「門出港(かどでみなと)は出発点」 伊神権太

 金田一京助の新明解国語辞典(第五版)によれば、【門出】とは。その人にとって節目となる第二の人生に向かって一歩を歩み始めることとあり、「門出を祝う/人生の門出[=今までの環境を巣立って独立すること]/新婚生活の門出に当たって」の例示もあり、表記に「首途」とも書く―とある。
 となると、どんな人でもこの世に生まれ出てから亡くなるまで。その人生は出生、入学、卒業、就職、結婚、転勤、昇進、退職…といったところか。そう。人生の節目こそが門出、そしてまた門出の連続で極論を言えば、新しい陽が夜明けに降り注ぐ毎日が、いや、それこそが門出ではないのか―と。私たちは毎日、出発点に立ち【門出港】を生きている。
 いやいや、実際に生きている間は知らないだけで私たちが命を落としてからも。それこそが面白くかつ楽しい新しい出発点として待っているのかも知れない。第一、私たちが日々を生きている。心臓がトクトクトクと音を立てていること自体が不思議な世界、ナゾであり〈無〉なのだ。人と人とのそれこそ奇跡ともいえる出会いの連続など、それはそれとして誰もが摩訶不思議な現代を生きているのである。

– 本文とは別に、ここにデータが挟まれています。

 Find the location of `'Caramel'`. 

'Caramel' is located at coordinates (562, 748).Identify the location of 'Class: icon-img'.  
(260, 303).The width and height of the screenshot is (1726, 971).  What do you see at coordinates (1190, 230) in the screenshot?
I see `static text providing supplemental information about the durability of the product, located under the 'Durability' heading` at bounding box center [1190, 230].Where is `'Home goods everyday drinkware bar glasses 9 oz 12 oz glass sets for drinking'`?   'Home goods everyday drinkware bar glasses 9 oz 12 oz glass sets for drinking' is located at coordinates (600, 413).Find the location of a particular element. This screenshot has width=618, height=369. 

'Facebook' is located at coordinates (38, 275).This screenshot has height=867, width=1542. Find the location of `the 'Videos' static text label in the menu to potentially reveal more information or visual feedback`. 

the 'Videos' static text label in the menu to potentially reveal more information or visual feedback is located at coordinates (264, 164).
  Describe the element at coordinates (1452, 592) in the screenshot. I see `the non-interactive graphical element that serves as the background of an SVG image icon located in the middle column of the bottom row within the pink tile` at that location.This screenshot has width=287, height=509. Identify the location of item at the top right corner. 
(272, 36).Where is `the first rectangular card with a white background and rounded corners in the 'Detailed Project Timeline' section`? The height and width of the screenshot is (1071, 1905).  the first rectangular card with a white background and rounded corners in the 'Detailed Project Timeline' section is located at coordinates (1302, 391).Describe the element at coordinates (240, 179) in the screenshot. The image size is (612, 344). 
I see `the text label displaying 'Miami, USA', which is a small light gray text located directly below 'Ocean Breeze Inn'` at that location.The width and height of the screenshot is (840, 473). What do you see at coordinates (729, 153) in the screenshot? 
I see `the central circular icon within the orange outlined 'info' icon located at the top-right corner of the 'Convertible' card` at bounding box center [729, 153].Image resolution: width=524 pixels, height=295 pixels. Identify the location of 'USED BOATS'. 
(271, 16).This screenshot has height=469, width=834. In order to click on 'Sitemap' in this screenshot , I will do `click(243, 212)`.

 最近罪の意識どころか人間としての気品さえ失ってしまった、あの安倍首相と昭恵夫人、そして加計学園理事長らの醜態を、どう見たらよいものか。これとて全て見えざる神の手と言ってよく「人間たちよ、こうした面の皮の厚い〈うそ八百〉がどんなものかを、今いちど噛みしめてみなさい」と今をまじめに生きる大半の人々に矜持として与え、見せつけてくれている。
 人間本来のあるべき尊厳とは何か、を心底願う見えざる神の意地悪な配慮かも知れないのだ。

 さて。私の門出港といえば。
――終戦の夏。私は母のお腹のなかに居た。日本が降伏をしたのに襲ってきたロスケ(旧ロシア兵)から頭を坊主にして逃げまわった母=そのころ私は母の腹の中にいた=は、泥の川を渡ったりしたあと運良く父と再会して翌春、私を奉天(現瀋陽)の大和税捐局の官舎で生んだ。その後も兄の手を引き、私を胸に抱き、ぎゅう詰めの露天列車に乗せられ、葫蘆島へ。ここで引揚船に乗せられ舞鶴に引き揚げてきた。
 船上ではこどもたちが次々に死んでゆき父は連日、海葬での読経に暮れる日々だったという。そして涙、涙で帰り着いたのが和田(江南市和田町)の母の実家だった。父は税務署に復職して通う傍ら、地域の子らにそろばんを教え、母は和裁で着物を縫う毎日が続いた。小学1年のころ父の転勤で静岡県の掛川、磐田の順で家を代わり再び転勤で和田に戻ったのが確か小学4年だった。
 それから滝中、滝高=この間、中3で講道館柔道初段を取得=と歩み、高1の5月13日に柔道の稽古さなかに先輩に掛けられた捨身小内にポッキーンという大音響とともに右足を折り、そのまま翌春まで自宅療養。それでも親の反対を押し切って、2年になると練習を再開しその年のうちに2段を取得。進学校にもかかわらず3年の卒業まで稽古を続け、南山大へと入学した。
 大学入学後は2年で3段を取得。オールミッション大会では優秀選手賞に輝き、インタハイの軽量級候補選手にも選ばれた。そしてその後は当時70~80倍だった難関の新聞社の受験にパス、社会人として新たな門出に立った。以降は各地を転々と歩き、途中巡り合った妻とは駆け落ち結婚、定年退職後はドラゴンズファンクラブの会報編集担当として数年を過ごし、その後一匹文士としての道を歩み始めた。
 ここまで書いて私は立ち止まる。門出って何なのか、と。毎日が新たな出発そのものじゃないか。話は飛躍するが、いま醜態を天下に曝け出している森友、加計学園問題。この際、全てをご破算としてしまい、過去の誤ちをかみしめてゼロから出発してみたらどうか、と。そう。この世の中、生きるもの全てにとって毎日が新たな旅立ちなのである。